WORK INSTRUCTIONS: Retype the forum thread about mountain biking near the West Bank below, word for word and in full.

READING PASSAGE:
•••••

Why do you think the younger local community wouldn't be interesting in developing a fun mountain bike park near the West Bank? If you were to show some videos of fun mountain biking rides in Israel wouldn't that spark some interest?

It seems like young people everywhere have lots of energy and directing it in a positive direction to distract them from just sitting around and doing nothing would be a good thing.

Just think of the PR GW would get if he were to ride with a bunch of young Palestinians on a trail system they personally built.

TD


----------



## AmirBernard (Apr 25, 2010)

i live near the west bank and ive been there (my friend moved to that area, not ''deep'' inside the west bank but still..) i can say its not the safest or most pleasant place to ride at, but there are plenty of mountains there and the scenery is beautiful if you take out all the leftards, soldiers, protestors and thieves


----------



## lkfoster (Apr 2, 2004)

What Amir said, there's plenty of interesting places to ride on the safe side of the "border".

As for Bush, my meaning was that he wouldn't last 5 minutes in Palestine. Some Americans aren't all that popular in the Arab world and he's on the short list.


----------



## traildoc (Mar 5, 2007)

lkfoster said:


> What Amir said, there's plenty of interesting places to ride on the safe side of the "border".
> 
> As for Bush, my meaning was that he wouldn't last 5 minutes in Palestine. Some Americans aren't all that popular in the Arab world and he's on the short list.

•••••

Recorded data
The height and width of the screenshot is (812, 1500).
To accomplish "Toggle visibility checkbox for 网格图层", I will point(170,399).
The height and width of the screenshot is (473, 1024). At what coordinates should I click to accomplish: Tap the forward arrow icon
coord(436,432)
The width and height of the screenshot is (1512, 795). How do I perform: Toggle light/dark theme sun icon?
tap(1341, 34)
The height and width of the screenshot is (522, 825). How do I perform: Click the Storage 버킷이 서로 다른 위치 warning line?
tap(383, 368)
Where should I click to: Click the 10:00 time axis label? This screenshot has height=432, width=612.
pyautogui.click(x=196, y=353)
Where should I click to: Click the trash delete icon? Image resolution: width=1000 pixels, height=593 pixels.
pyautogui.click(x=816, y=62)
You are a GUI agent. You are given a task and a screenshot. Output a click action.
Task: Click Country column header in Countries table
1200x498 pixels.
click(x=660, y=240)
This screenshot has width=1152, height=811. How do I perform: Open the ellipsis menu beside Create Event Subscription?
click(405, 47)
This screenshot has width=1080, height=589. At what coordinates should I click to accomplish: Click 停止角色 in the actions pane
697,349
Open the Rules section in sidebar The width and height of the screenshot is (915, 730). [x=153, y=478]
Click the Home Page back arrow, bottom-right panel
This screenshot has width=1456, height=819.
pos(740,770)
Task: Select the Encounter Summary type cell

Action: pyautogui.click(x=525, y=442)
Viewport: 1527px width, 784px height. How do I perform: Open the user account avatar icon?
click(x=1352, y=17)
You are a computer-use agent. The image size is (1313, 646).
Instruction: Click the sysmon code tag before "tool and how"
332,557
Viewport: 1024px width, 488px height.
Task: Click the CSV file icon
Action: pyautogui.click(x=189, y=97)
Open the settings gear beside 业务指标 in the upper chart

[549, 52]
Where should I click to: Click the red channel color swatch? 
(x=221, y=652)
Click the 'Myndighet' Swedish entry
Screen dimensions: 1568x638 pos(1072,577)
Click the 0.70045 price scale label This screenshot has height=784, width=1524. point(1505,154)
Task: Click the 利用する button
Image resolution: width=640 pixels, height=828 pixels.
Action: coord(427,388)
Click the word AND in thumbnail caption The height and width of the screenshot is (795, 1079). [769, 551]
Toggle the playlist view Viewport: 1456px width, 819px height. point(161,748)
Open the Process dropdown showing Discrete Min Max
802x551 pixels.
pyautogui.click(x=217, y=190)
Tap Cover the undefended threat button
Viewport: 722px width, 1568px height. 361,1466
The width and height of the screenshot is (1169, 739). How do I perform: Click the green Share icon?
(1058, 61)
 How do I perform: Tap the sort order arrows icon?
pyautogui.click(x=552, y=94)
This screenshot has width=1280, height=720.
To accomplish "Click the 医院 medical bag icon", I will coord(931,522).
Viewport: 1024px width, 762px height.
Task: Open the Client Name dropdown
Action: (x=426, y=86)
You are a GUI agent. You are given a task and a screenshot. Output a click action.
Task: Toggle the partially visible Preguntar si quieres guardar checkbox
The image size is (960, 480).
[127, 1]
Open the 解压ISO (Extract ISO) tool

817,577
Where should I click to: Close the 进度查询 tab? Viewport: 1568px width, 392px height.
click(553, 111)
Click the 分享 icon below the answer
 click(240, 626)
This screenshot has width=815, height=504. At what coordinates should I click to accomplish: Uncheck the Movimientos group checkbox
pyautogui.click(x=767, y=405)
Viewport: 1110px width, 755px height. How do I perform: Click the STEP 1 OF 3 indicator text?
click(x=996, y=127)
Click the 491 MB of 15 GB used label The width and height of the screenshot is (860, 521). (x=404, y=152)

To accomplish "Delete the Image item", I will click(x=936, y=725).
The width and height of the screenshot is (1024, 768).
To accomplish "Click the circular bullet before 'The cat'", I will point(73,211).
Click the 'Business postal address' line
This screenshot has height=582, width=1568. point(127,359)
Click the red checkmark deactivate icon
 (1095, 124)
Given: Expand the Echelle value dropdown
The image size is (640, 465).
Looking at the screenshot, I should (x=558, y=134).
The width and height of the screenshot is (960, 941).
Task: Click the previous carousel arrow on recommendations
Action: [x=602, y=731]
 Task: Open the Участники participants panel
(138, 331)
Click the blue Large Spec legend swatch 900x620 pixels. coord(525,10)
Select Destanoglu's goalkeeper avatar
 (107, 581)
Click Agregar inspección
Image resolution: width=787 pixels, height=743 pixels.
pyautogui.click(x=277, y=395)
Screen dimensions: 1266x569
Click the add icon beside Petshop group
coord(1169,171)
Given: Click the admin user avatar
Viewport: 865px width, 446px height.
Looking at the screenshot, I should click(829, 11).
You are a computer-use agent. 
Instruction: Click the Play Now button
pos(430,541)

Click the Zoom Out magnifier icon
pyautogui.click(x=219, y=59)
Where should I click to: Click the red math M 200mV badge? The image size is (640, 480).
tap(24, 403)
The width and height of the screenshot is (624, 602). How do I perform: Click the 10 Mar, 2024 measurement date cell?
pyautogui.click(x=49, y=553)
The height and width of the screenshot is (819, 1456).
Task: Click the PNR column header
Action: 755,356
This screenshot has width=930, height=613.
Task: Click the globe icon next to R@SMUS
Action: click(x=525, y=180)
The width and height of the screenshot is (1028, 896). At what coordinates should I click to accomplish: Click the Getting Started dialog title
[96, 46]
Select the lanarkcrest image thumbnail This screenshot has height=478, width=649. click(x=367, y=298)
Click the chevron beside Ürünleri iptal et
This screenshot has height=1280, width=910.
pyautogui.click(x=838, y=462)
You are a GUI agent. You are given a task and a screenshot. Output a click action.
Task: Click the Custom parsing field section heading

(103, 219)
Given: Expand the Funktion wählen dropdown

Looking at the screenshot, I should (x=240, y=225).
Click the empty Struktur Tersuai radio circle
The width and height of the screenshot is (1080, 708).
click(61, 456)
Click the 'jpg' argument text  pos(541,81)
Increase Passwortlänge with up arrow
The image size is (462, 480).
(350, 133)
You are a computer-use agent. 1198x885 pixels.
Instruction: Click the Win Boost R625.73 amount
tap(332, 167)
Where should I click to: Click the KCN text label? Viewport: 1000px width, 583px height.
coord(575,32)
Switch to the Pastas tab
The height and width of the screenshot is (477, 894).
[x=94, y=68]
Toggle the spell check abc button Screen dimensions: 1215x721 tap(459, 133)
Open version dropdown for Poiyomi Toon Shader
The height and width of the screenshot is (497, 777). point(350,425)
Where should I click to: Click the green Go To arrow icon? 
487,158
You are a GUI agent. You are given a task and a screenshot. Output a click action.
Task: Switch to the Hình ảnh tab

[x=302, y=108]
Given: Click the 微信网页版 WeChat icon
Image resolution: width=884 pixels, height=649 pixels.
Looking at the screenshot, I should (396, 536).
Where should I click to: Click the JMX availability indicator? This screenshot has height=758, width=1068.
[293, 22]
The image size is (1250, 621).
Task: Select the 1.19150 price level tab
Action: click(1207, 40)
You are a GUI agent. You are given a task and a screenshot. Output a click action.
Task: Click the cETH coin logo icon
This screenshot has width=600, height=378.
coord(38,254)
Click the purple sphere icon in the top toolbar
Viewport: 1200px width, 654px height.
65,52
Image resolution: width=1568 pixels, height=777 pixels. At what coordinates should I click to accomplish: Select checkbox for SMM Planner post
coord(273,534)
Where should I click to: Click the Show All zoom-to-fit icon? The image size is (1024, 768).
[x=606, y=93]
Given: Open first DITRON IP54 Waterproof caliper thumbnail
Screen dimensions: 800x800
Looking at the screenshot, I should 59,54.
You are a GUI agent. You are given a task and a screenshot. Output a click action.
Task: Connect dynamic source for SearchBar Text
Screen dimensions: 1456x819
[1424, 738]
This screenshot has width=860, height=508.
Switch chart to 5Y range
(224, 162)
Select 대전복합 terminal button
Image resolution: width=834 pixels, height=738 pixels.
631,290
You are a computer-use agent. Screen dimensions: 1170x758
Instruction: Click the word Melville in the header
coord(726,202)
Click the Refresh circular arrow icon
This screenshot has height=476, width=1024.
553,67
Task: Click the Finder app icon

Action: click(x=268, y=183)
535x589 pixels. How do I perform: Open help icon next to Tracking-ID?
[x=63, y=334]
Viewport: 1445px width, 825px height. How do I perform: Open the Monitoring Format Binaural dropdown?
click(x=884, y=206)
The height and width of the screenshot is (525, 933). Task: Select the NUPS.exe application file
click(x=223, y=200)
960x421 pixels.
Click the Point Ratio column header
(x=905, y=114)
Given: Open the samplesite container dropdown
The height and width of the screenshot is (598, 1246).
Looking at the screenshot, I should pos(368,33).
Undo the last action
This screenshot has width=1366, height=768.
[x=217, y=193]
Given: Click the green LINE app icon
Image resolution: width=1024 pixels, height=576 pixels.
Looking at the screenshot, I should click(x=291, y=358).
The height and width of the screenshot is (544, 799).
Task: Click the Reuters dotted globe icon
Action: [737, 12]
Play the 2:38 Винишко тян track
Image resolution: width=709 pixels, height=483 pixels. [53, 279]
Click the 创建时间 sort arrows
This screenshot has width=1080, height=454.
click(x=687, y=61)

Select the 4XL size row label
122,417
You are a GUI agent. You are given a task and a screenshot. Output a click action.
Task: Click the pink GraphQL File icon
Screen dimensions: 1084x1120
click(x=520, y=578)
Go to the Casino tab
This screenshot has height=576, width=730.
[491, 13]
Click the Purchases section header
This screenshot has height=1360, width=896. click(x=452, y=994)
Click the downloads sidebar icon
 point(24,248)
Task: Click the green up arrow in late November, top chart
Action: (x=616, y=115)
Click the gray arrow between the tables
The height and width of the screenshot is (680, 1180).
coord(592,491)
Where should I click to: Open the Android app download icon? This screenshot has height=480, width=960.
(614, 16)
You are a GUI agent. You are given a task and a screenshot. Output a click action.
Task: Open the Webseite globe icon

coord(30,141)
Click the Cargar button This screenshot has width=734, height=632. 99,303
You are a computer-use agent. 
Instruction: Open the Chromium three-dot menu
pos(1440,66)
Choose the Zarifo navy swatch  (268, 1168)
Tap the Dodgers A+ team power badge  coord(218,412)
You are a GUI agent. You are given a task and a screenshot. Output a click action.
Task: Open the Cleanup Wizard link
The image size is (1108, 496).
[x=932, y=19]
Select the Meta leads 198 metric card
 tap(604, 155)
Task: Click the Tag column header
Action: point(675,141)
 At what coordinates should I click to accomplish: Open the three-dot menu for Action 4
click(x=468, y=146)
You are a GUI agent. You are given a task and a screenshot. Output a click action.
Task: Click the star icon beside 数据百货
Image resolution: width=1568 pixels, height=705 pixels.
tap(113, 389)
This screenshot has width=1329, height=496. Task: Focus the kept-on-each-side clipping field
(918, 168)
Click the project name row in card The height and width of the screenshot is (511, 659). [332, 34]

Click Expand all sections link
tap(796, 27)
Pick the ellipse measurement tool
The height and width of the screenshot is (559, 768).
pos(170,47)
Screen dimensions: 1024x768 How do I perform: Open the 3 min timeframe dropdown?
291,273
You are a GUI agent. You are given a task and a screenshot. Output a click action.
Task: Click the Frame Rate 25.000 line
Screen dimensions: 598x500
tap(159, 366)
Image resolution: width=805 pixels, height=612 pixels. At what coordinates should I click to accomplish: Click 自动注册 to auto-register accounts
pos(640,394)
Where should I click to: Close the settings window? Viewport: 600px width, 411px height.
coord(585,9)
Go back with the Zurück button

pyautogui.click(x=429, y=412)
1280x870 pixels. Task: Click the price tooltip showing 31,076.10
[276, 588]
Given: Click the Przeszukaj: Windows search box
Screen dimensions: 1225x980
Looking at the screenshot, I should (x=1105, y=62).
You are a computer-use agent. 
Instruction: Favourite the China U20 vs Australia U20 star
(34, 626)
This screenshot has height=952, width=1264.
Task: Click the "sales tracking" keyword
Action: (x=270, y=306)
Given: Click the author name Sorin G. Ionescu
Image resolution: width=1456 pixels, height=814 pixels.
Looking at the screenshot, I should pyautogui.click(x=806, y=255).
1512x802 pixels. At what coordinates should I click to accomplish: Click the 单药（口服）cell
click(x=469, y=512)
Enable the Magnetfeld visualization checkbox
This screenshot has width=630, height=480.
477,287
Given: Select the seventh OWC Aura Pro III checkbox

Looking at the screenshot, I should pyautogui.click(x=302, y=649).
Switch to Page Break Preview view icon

•••••

TASK ANSWER:
Why do you think the younger local community wouldn't be interesting in developing a fun mountain bike park near the West Bank? If you were to show some videos of fun mountain biking rides in Israel wouldn't that spark some interest?

It seems like young people everywhere have lots of energy and directing it in a positive direction to distract them from just sitting around and doing nothing would be a good thing.

Just think of the PR GW would get if he were to ride with a bunch of young Palestinians on a trail system they personally built.

TD


----------



## AmirBernard (Apr 25, 2010)

i live near the west bank and ive been there (my friend moved to that area, not ''deep'' inside the west bank but still..) i can say its not the safest or most pleasant place to ride at, but there are plenty of mountains there and the scenery is beautiful if you take out all the leftards, soldiers, protestors and thieves


----------



## lkfoster (Apr 2, 2004)

What Amir said, there's plenty of interesting places to ride on the safe side of the "border".

As for Bush, my meaning was that he wouldn't last 5 minutes in Palestine. Some Americans aren't all that popular in the Arab world and he's on the short list.


----------



## traildoc (Mar 5, 2007)

lkfoster said:


> What Amir said, there's plenty of interesting places to ride on the safe side of the "border".
> 
> As for Bush, my meaning was that he wouldn't last 5 minutes in Palestine. Some Americans aren't all that popular in the Arab world and he's on the short list.